How long did this scene last?

Not sure how long it was now, but it seems like I was doing gigs for quite a few years.

What were you aiming for, at that point?

I was beginning to think about maybe going into music as a full blown pro.

And did you?

No, is the short answer. I did look at the opportunities and I did do some auditions but I think with hindsight I can say I was confused about exactly what I did want.

How do you mean?

Well, I was now coming towards the end of my seven years apprenticeship, and although I did enjoy much of it, I had reached the conclusion that I didn’t really want to be a joiner for the rest of my life and I had become tired of being told what to do. Music had shown me another life altogether, and I was kinda hooked.

Two things were becoming clear to me, firstly, unless you were fabulously wealthy, going into music meant – in all probability – working for someone. Playing in someone else’s band. Secondly, to get such a job, you needed to be the greatest player in the universe.

Music at that time, wasn’t innovative in the sense we know it today. These days, or certainly until very recent trends which have rocked the industry, (and I don’t mean that in a musical sense), the trend is/was towards new music, new personalities, new bands.

**Set exercise**: Can you pick up the interview about turning from a joinery apprenticeship toward music where it stops, and add the next few lines in the same question-and-answer style? The material here comes from an unrelated source.

**Supplied data**:
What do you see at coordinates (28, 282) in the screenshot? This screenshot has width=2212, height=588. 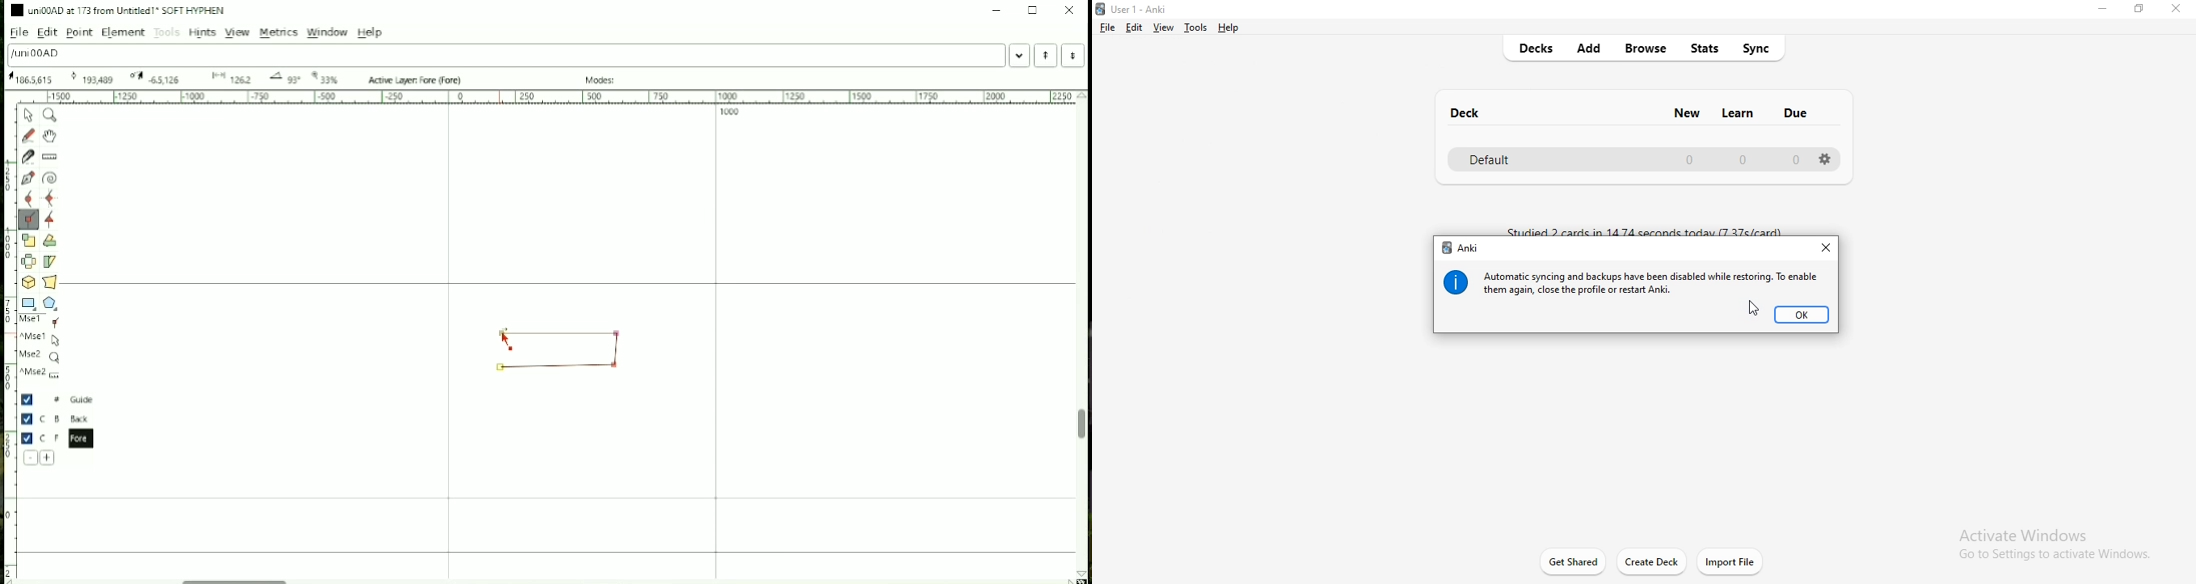 I see `Rotate the selection in 3D and project back to plane` at bounding box center [28, 282].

**Final result**:
Back then, it was ‘quality’. Loads of bands all doing the same thing, but each competing to be the ‘best’, the slickest, with an emphasis on arrangements.

Now obviously, there were and always will be exceptions, but in general terms, to get anywhere, you had to be a virtuoso performer. In that sense, it was a bit like classical music, where perfection is king.

There just wasn’t an industry supportive of new innovative music, as opposed to ‘quality’ performers. It was the ‘performance’ that mattered, even at the expense of interesting music.

Somewhere along the line it changed. It became new and continually innovative ideas achieved by any means, and not necessarily ‘played’. It was the ‘sound’ that mattered, no matter how it was achieved, not so much the ‘performance’. I suppose the logical conclusion of that process culminated with ‘Punk’, where any ability to play, to ‘perform’, actually became a handicap!

These days, you can be absolute crap musically, so long as you wear crazy clothes, to exaggerate only ever so slightly!

So what was the answer to the problem?

I had to confront the reality that going into music perhaps wasn’t the promised land I might have hoped. Gigging around had provided a great deal of freedom, and a whole lot of fun. If I was now going to go after money, a ‘living’, the game would change.

I knew I didn’t want to be a session drummer. Just turn up and play this, type of thing. Or be in a band and just play what was put in front of me. That was not for me.

So what was the solution?

There seemed only two options, do what I didn’t want to do, what for me would have seemed like a nine to five job, or quit music.

And that’s what you did?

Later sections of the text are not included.